The grandfather clause was ruled unconstitutional in 1915, so Louisiana called a new constitutional convention in 1921 to replace it with an “understanding clause,” which granted unchecked power over the voting rolls to local officials. Registrars could, at their full discretion, ask any prospective voter to provide a “reasonable interpretation” of any section of the state’s constitution. The registrar had final authority to determine whether to deny somebody the right to vote on this basis. By 1940 the number of Black voters in the state bottomed out at 897.
If none of the above kept aspiring voters away, outright intimidation could be deployed. Ebony magazine reported that a year after his arrest, Rev. Carter returned to St. Francisville with a busload of 42 other prospective registrants—strength in numbers. CORE volunteers had been training them weekly on how to pass the registrar’s onerous test. The group was greeted at the courthouse by a mob of 100 white residents, who hurled epithets and death threats at them, while the registrar stalled for hours.
Carter was finally permitted to enter and take the test—and passed, becoming the first registered Black voter in the parish since 1902, and the only one that day. The rest were turned away, and several were visited at home by armed white men in trucks the next night. Two of Carter’s neighbors were threatened at gunpoint that evening, in front of their families, to leave town—and they did, fearing for their lives. Carter considered himself nonviolent but kept a rifle in his farmhouse, just in case. “I don’t want nobody to hurt me,” he said, “and I don’t want to hurt nobody.”

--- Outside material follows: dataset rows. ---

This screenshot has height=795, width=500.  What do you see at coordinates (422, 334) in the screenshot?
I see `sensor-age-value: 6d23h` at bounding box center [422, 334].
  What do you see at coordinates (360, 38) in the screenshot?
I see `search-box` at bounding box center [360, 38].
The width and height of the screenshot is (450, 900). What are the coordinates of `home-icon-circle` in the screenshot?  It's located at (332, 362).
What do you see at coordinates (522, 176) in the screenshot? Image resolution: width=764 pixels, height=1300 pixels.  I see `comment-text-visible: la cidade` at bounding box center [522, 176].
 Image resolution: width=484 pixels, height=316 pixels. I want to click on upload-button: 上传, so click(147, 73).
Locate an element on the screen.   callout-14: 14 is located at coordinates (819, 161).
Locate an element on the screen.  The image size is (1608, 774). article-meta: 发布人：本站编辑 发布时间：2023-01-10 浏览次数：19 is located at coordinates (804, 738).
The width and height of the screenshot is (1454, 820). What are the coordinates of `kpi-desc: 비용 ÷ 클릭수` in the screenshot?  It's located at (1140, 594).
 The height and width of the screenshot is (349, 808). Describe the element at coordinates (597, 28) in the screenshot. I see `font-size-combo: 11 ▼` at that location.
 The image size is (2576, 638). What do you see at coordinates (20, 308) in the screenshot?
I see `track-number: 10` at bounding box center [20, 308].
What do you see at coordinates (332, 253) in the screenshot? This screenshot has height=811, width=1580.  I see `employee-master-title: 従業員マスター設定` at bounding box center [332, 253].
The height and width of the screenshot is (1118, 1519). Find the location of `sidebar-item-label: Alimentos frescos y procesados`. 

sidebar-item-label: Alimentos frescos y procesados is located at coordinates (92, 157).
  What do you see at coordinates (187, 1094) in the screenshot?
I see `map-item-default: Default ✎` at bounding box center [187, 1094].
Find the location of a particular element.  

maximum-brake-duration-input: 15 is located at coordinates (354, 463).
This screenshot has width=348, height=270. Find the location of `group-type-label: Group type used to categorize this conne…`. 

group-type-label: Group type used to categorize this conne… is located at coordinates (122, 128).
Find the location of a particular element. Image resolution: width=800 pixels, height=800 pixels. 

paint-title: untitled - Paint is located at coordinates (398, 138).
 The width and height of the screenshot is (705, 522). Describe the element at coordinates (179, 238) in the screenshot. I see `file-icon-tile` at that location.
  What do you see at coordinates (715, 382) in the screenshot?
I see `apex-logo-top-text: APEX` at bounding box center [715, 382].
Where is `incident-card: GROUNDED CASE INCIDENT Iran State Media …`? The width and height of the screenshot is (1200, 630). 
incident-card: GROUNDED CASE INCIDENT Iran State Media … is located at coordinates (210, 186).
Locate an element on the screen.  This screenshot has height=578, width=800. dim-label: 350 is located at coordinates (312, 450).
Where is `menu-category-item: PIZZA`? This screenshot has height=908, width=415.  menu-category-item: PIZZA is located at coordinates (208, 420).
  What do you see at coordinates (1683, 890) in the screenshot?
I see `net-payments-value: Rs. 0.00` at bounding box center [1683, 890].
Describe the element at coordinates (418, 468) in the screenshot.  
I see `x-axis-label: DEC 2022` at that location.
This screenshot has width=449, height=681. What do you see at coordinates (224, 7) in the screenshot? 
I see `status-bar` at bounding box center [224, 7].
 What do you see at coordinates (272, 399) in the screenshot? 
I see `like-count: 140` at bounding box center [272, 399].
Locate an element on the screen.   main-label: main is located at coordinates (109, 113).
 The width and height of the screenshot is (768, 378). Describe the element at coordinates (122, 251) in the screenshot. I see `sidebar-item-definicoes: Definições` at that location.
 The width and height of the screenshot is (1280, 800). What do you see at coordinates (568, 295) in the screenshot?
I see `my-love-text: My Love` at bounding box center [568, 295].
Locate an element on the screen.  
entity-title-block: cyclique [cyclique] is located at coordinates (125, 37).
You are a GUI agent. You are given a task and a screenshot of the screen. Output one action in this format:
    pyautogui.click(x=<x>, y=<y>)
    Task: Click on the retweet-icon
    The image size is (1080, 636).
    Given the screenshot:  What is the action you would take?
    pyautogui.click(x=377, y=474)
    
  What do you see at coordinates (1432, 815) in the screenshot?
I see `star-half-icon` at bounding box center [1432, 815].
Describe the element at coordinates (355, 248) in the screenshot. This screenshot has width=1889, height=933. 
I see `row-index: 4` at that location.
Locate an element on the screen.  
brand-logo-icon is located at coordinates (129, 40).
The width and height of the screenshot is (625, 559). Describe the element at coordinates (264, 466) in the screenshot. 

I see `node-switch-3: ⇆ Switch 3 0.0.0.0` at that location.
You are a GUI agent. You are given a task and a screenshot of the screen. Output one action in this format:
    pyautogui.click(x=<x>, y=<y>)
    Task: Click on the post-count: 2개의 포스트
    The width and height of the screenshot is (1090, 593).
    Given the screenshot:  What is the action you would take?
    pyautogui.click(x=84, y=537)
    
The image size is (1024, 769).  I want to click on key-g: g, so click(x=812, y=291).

Take a 1963 Voter Registration Test
Between 1960 and 1962, Louisiana legislators passed new laws that added voter registration tests to keep Black citizens from voting. Can you pass? Take a real test from 1963, adapted from HNOC’s The Trail They Blazed exhibition.
When President Lyndon B. Johnson signed the Voting Rights Act into law in August 1965, it gave the federal government the legal teeth it needed to enforce the 15th Amendment against overt and covert efforts to, as Section 2 states, “deny or abridge the right of any citizen of the United States to vote on account of race or color.” By 1976, the number of registered Black voters in Louisiana approached 400,000.
In 1982, Congress and President Ronald Reagan extended the VRA’s protections to cover redistricting efforts that have a discriminatory effect on minority groups, regardless of intent. Those protections will be on the docket this fall in Louisiana v. Callais.
The wisdom of Louisiana’s civil rights heroes echo through oral history audio that anchors The Trail They Blazed. In one clip, CORE volunteer Katrena Ndang summarized the grassroots essence of a fight that continues today:
“It was like I teach you, and you teach some other people.”